Treasuries fell on speculation the U.S. economy isn’t slowing enough to justify keeping yields at a record low, raising concern demand will wane at a $16 billion 30-year sale today.
Bonds halted a three-day surge after the 10-year real yield, which accounts for inflation, dropped to negative 1.45 percent yesterday, approaching the least since 2008. The amount investors earn from 30-year bonds instead of two-year notes shrank to 3.33 percentage points, a level not seen in 10 months. Treasury rates will rise this year, Credit Agricole Corporate & Investment Bank said, even as it lowered its forecasts.
“The yield is too low” in the Treasury market, said Yoshiyuki Suzuki, Tokyo-based head of fixed income at Fukoku Mutual Life Insurance Co., which has the equivalent of $71.6 billion in assets. “Investors are too pessimistic on the U.S. economy.” Fukoku has been trimming its holdings, Suzuki said.
Ten-year yields climbed five basis points to 2.19 percent as of 7:02 a.m. in London, according to Bloomberg Bond Trader prices. The 2.125 percent note maturing in August 2021 fell 13/32, or $4.06 per $1,000 face amount, to 99 13/32.

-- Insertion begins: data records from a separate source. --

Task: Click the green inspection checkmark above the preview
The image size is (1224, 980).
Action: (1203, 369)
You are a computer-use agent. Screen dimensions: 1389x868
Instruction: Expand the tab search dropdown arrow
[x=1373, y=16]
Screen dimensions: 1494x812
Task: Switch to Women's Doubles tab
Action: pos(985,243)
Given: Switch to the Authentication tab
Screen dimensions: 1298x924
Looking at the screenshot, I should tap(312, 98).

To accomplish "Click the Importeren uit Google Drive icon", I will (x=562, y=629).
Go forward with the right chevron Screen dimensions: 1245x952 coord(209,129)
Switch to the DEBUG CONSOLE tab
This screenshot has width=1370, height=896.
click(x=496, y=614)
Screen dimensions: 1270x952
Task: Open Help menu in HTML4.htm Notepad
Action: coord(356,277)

The rate fell to 2.0346 percent Aug. 9, the least ever. The figure translated into negative 1.57 percent after subtracting inflation, the lowest real yield since September 2008.
Credit Agricole predicted the U.S. will avoid a double-dip recession, according to a report by David Keeble, global head of interest-rate strategy in New York, and Orlando Green, an interest-rate strategist in London.
Ten-year rates will climb to 3 percent by year-end, according to the unit of the world’s sixth largest bank by assets, revising its previous prediction of 3.8 percent. Two- year yields will rise to 0.25 percent, the company said in the document distributed yesterday in the U.S., replacing its earlier estimate of 1.5 percent.